** DIRECTIONS FOR THIS TASK **
The result should be the lines from the one holding "Click the Отправить сообщение input field" to the end of the records below, repeated exactly. No pictures.

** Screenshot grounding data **
============

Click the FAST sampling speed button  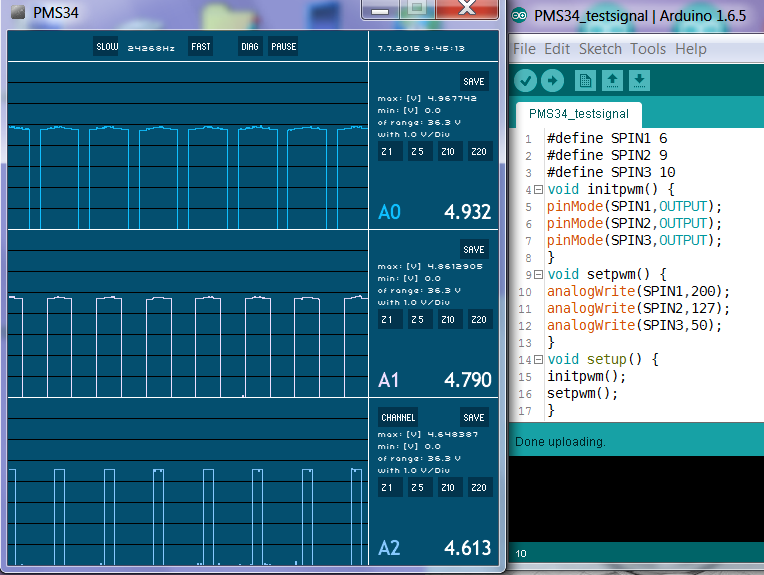pyautogui.click(x=201, y=47)
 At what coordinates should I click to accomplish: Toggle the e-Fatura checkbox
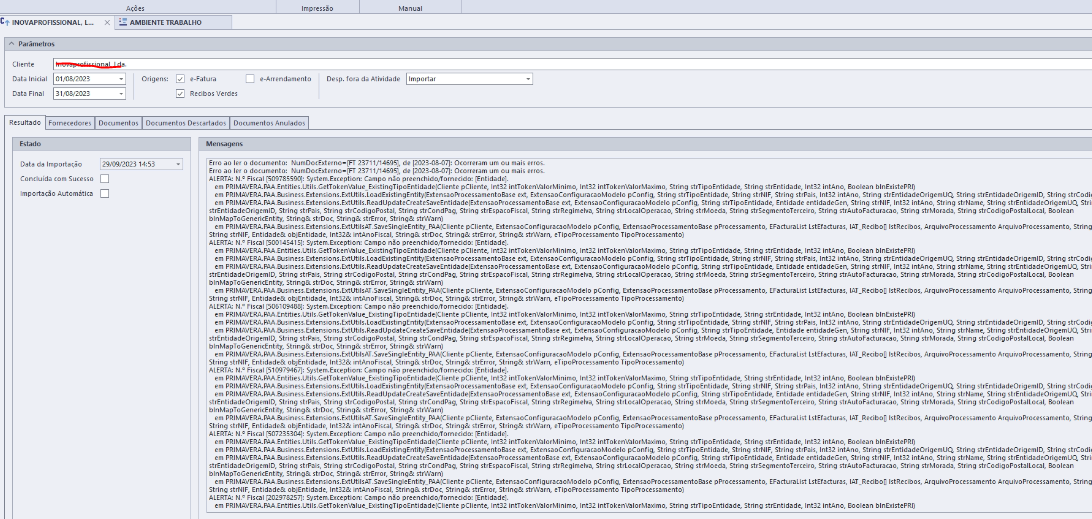180,78
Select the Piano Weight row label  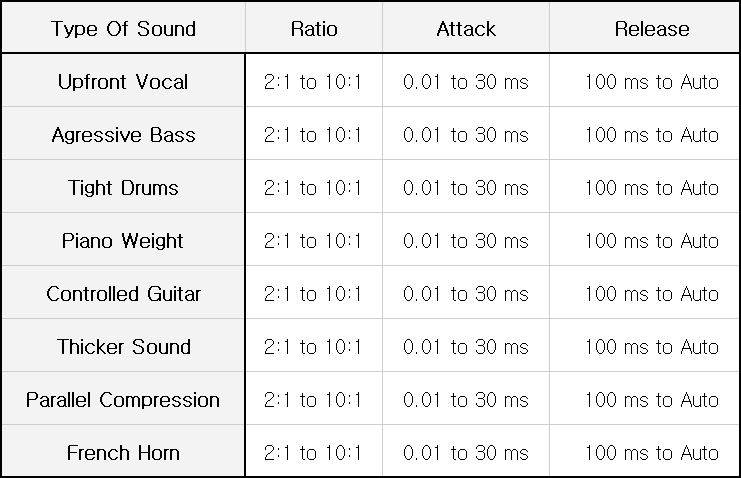[123, 241]
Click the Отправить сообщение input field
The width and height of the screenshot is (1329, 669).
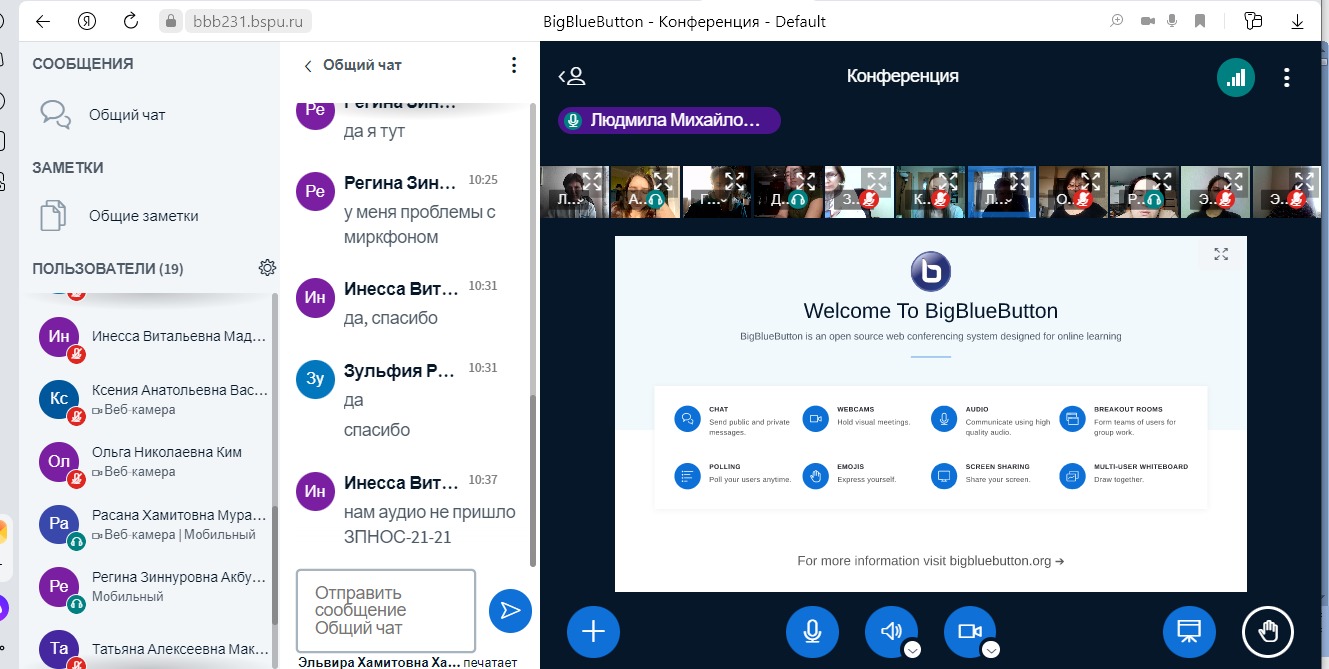point(385,610)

============

** WORKED SOLUTION **
Click the Отправить сообщение input field
The width and height of the screenshot is (1329, 669).
point(385,610)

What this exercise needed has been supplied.